----- RECORDS TO USE

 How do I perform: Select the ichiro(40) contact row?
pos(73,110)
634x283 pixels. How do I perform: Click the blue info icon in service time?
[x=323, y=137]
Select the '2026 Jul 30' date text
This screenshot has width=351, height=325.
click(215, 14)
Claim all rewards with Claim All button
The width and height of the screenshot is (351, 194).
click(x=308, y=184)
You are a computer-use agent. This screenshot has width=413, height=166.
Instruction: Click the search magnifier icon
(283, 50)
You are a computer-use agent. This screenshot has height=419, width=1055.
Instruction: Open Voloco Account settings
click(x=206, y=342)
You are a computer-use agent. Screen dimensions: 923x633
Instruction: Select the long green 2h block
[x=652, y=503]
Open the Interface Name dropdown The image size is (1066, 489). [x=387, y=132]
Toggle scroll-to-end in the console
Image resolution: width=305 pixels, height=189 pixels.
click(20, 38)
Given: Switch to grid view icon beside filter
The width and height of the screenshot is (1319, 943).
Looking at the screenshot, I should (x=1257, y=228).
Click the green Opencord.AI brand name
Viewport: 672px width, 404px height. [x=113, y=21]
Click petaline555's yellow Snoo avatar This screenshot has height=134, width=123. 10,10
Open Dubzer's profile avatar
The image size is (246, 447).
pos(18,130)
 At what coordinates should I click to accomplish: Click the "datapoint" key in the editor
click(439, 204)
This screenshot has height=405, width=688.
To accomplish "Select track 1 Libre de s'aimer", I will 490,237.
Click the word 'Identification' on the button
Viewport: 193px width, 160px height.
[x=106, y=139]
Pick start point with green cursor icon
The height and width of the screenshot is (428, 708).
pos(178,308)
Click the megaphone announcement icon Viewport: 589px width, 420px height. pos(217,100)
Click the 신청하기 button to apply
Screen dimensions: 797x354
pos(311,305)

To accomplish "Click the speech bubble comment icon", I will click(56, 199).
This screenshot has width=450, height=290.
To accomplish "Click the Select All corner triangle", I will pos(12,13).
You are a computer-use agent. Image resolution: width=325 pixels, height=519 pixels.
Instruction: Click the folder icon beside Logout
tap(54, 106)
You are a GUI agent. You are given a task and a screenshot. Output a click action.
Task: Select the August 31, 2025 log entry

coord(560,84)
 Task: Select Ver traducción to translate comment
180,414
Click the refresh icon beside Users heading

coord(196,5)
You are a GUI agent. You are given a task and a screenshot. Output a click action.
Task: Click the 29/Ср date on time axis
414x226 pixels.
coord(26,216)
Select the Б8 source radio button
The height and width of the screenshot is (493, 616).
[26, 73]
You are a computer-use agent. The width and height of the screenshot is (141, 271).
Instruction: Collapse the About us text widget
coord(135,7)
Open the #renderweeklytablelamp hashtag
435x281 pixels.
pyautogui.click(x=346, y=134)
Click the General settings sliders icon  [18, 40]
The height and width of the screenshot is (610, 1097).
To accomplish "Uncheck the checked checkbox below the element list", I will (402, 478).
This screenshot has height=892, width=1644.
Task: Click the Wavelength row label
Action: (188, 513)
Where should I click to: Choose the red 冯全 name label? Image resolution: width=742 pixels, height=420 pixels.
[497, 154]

----------

-- DIRECTIONS FOR THIS TASK --
From the listing above, return each line with the word "agent".

-- RESPONSE --
You are a computer-use agent. This screenshot has width=413, height=166.
You are a computer-use agent. This screenshot has height=419, width=1055.
You are a computer-use agent. Screen dimensions: 923x633
You are a computer-use agent. Image resolution: width=325 pixels, height=519 pixels.
You are a GUI agent. You are given a task and a screenshot. Output a click action.
You are a GUI agent. You are given a task and a screenshot. Output a click action.
You are a computer-use agent. The width and height of the screenshot is (141, 271).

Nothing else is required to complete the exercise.